══ RECORDS SHOWN

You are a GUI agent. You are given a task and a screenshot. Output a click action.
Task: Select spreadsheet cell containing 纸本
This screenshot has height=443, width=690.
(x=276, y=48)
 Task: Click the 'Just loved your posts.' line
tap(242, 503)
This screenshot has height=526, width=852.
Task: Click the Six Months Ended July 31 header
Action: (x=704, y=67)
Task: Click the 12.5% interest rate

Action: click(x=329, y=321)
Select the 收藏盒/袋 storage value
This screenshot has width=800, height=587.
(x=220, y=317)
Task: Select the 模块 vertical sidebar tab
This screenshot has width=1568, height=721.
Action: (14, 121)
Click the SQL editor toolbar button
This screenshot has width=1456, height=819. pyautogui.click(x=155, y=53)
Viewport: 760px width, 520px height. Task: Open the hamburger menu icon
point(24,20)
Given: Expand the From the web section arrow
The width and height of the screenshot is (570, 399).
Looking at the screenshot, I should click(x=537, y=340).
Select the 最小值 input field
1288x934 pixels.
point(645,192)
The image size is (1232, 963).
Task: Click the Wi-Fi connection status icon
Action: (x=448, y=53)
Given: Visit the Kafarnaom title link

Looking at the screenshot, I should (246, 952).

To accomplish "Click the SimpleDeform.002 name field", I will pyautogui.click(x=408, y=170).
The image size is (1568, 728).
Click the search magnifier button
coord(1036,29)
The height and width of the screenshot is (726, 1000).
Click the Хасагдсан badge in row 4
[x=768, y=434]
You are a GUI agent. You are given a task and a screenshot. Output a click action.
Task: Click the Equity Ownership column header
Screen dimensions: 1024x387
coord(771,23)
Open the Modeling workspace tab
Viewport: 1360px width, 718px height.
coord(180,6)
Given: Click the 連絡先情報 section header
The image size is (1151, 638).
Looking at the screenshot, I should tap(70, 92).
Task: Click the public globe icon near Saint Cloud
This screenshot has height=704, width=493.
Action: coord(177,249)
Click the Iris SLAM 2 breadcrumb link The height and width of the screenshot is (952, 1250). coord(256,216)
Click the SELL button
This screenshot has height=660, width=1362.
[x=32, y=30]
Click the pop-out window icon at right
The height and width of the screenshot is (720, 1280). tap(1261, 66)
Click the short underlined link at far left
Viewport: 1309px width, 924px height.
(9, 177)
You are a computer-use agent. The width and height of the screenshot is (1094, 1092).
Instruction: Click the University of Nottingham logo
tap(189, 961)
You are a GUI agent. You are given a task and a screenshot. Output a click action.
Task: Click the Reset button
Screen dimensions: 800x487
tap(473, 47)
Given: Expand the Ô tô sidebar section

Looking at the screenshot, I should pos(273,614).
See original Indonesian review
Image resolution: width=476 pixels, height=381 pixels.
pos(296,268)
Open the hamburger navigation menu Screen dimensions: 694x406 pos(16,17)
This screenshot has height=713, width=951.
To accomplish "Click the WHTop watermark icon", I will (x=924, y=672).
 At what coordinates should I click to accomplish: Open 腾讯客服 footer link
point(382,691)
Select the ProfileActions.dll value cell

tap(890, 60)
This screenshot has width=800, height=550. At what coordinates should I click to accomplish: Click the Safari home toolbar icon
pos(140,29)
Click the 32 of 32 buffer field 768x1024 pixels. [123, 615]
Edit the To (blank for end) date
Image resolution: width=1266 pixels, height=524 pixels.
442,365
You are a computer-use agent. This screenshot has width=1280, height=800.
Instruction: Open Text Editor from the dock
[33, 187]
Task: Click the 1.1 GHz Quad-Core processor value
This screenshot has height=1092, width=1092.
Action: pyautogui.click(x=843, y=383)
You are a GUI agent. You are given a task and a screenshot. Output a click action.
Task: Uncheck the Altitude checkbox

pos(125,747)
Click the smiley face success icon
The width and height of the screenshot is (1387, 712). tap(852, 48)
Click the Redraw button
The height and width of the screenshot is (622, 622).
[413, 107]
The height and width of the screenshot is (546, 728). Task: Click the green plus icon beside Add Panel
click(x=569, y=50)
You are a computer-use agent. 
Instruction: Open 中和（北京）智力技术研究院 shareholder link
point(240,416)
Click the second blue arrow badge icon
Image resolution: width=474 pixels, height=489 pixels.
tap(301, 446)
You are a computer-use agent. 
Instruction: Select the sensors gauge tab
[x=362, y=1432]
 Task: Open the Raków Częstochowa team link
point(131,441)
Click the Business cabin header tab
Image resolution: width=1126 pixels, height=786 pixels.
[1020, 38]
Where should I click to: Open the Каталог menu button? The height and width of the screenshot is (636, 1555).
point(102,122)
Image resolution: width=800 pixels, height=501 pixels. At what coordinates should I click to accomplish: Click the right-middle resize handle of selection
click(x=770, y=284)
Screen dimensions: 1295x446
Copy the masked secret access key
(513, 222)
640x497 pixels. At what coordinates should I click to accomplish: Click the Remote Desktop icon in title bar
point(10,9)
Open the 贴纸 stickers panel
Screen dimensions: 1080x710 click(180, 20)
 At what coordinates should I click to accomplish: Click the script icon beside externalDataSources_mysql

════

PROBLEM => The records are given above. Copy each line in them that holds "computer".

SOLUTION BELOW =>
You are a computer-use agent. The width and height of the screenshot is (1094, 1092).
You are a computer-use agent. This screenshot has width=1280, height=800.
You are a computer-use agent. 
You are a computer-use agent. 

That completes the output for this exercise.